Kernels for sequence and time series data (non-static)

These kernels handle sequence and time series data, similar to a 1d CNN with global average pooling. To use one of these, when initializing the model, set kernel_choice = 'kernel name', e.g. kernel_choice = "Conv1dRBF".

IMPORTANT NOTE: In addition to these choices, you can use the FastConv1d kernel for sequences, which is described under Feature Extractors since it is actually a feature extractor rather than a typical kernel. FastConv1d is equivalent to the Conv1dTwoLayer kernel described below but sometimes using the feature extractor in preference to the kernel shown here can be useful.

Sequence Kernels

Kernel Name

Description

kernel_settings

Conv1dRBF

Compares sequences by averaging over
an RBF kernel applied pairwise to
all subsequences of length “conv_width”
in the two sequences.
“conv_width”:int
“averaging”: str One of ‘none’, ‘sqrt’,
‘full’. See below.
“intercept”:bool

Conv1dMatern

Compares sequences by averaging over
a Matern kernel applied pairwise to
all subsequences of length “conv_width”
in the two sequences.
“conv_width”:int
“averaging”: str One of ‘none’, ‘sqrt’,
‘full’. See below.
“intercept”:bool
“matern_nu”:float

Conv1dCauchy

Compares sequences by averaging over
a Cauchy kernel applied pairwise to
all subsequences of length “conv_width”
in the two sequences.
“conv_width”:int
“averaging”: str One of ‘none’, ‘sqrt’,
‘full’. See below.
“intercept”:bool

Conv1dTwoLayer

Compares sequences by performing random-weight
convolutions over the input, applying ReLU
activation with global maxpooling, then
supplying the resulting features as input
to an RBF kernel layer.
“init_rffs”: int The number of random
filter convolutions to perform.
“intercept”: bool
“conv_width”: The width of the random filters.

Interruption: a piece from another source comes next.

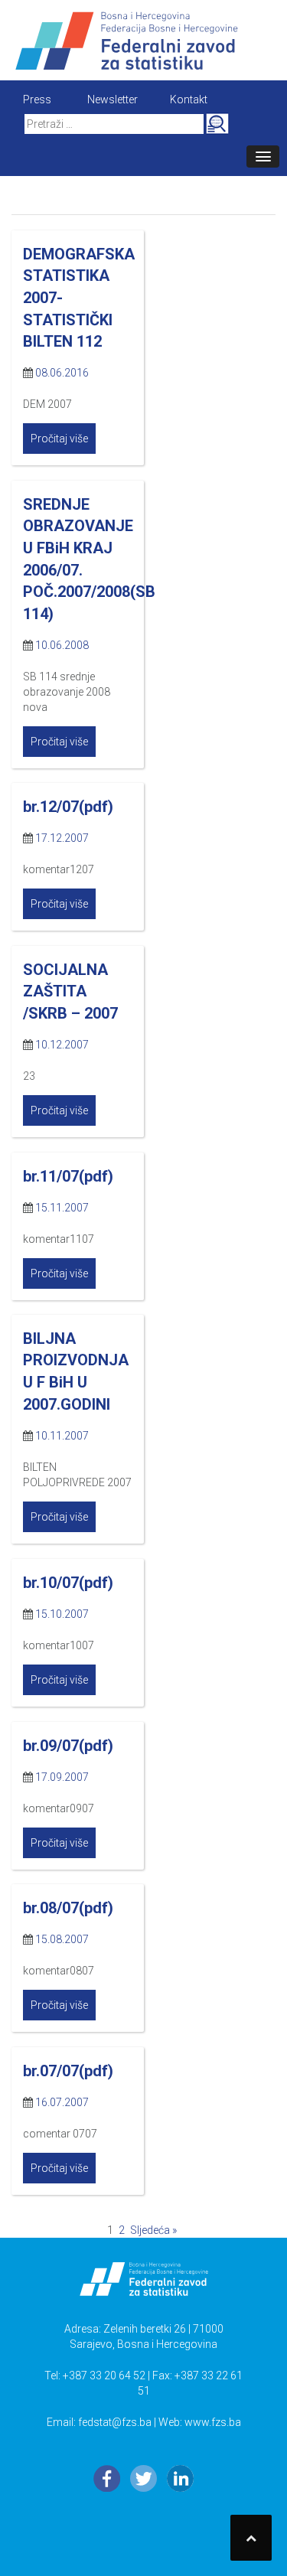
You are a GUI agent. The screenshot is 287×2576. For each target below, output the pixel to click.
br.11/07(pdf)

The Conv1dTwoLayer kernel is analogous to a three-layer convolutional neural network; it applies a set of random filters to the input, applies ReLU activation and global maxpooling, then uses the resulting features as input to an RBF kernel. You can control the number of random filters using the “init_rffs” option. A larger value for “init_rffs” will make the model slower but improve accuracy (albeit with diminishing returns).

If we have a sequence (or time series) of length N and k = conv_width, to measure the similarity of two sequences A and B, the Conv1dMatern, Conv1dRBF and Conv1dCauchy take all the length k subsequences of A and for each length k subsequence in A, evaluate an RBF or Cauchy or Matern kernel on it against all length d subsequences in B. The net similarity is the sum across all of these. If implemented as described, of course, this kernel would be extremely inefficient. In xGPR, however, we implement this kernel in such a way we can achieve linear scaling in both number of datapoints and sequence length.

Be aware that these convolution kernels are slower than fixed-vector input kernels, especially for long sequences, because to avoid using excessive memory, the convolutions are performed in batches (rather than all at once). As a compensating factor, they frequently need fewer random features to achieve good performance.

When using any of these kernels, you are required to supply sequence_lengths when building a dataset or doing inference. This is the number of elements in each sequence. xGPR uses this information to mask out any zero-padding you may have applied to make all the sequences the same length.

Note that all except the Conv1dTwoLayer kernel offer averaging as an option. What this means is as follows. The Conv1dRBF kernel computes the similarity of two graphs for convolution width k with \(L_1\) elements in sequence 1, \(L_2\) elements in sequence 2 as:

\[k(x_1, x_2) = \sum_i^{L_1 - k + 1} \sum_j^{L_2 - k + 1} e^{\sigma ||x_1[i:i+k] - x_2[j:j+k]||^2}\]

Cauchy and Matern are the same except with Cauchy and Matern kernels substituted.

Notice that if \(K_1 = L_1 - k + 1\), this is actually performing \(K_1 * K_2\) k-mer comparisons between the two, so the result will be larger when the sequences are longer. We can compensate for this by dividing by \(K_1 * K_2\), which is full averaging, or dividing by \(\sqrt{K_1 * K_2}\), which is sqrt averaging. Averaging is helpful if the property you are trying to predict does not depend on sequence length. It is counterproductive if sequence length actually is important.

Usually the validation set performance difference between Conv1dMatern, Conv1dCauchy and Conv1dRBF is small; if this is your primary concern, we recommend defaulting to Conv1dRBF and experimenting with the others if desired to see if some small further performance achievement can be obtained. Conv1dTwoLayer by contrast can sometimes perform significantly better (or worse) than these other options.